» PROVIDED MATERIAL
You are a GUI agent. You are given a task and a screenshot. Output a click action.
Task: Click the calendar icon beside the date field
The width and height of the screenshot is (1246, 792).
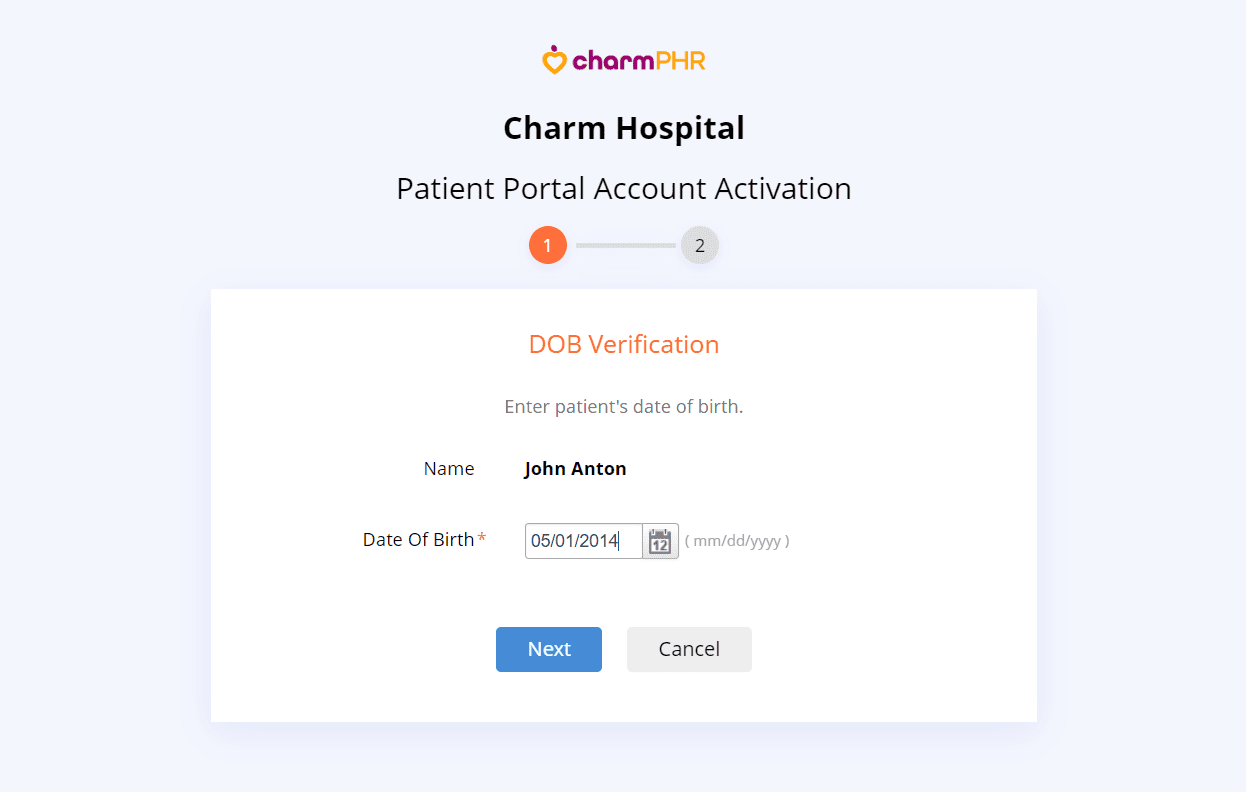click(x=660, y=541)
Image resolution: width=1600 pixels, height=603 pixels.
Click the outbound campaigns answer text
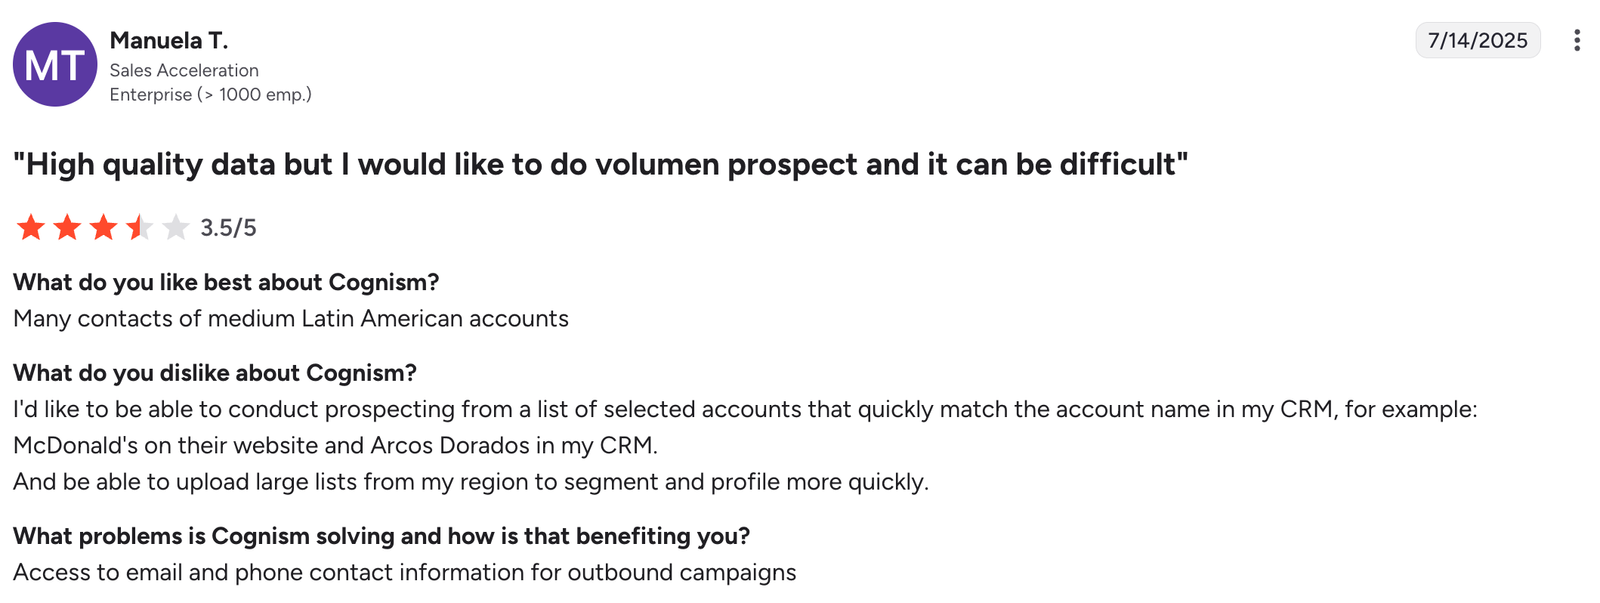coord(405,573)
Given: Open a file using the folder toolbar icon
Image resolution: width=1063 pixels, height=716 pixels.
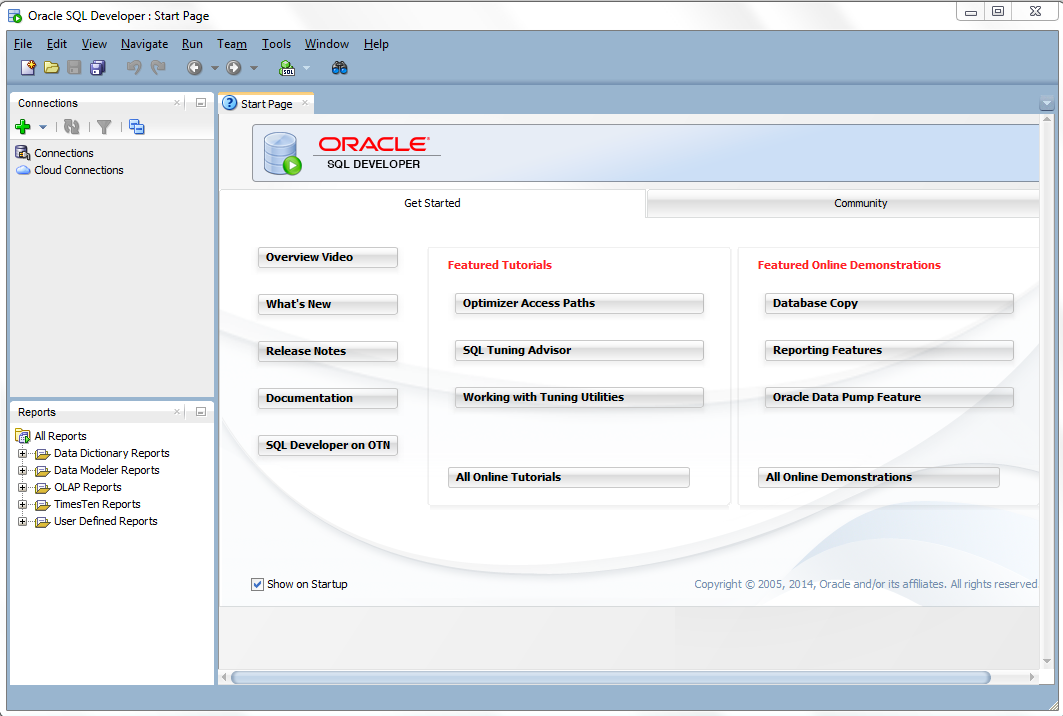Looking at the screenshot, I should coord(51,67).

» TASK DETAILS
Nothing but the lines from the line with "Image resolution: width=1063" through the end of the listing should appear in the answer, each duplicated exactly, without pictures.

» RESPONSE TO THE EXERCISE
Image resolution: width=1063 pixels, height=716 pixels.
Looking at the screenshot, I should coord(51,67).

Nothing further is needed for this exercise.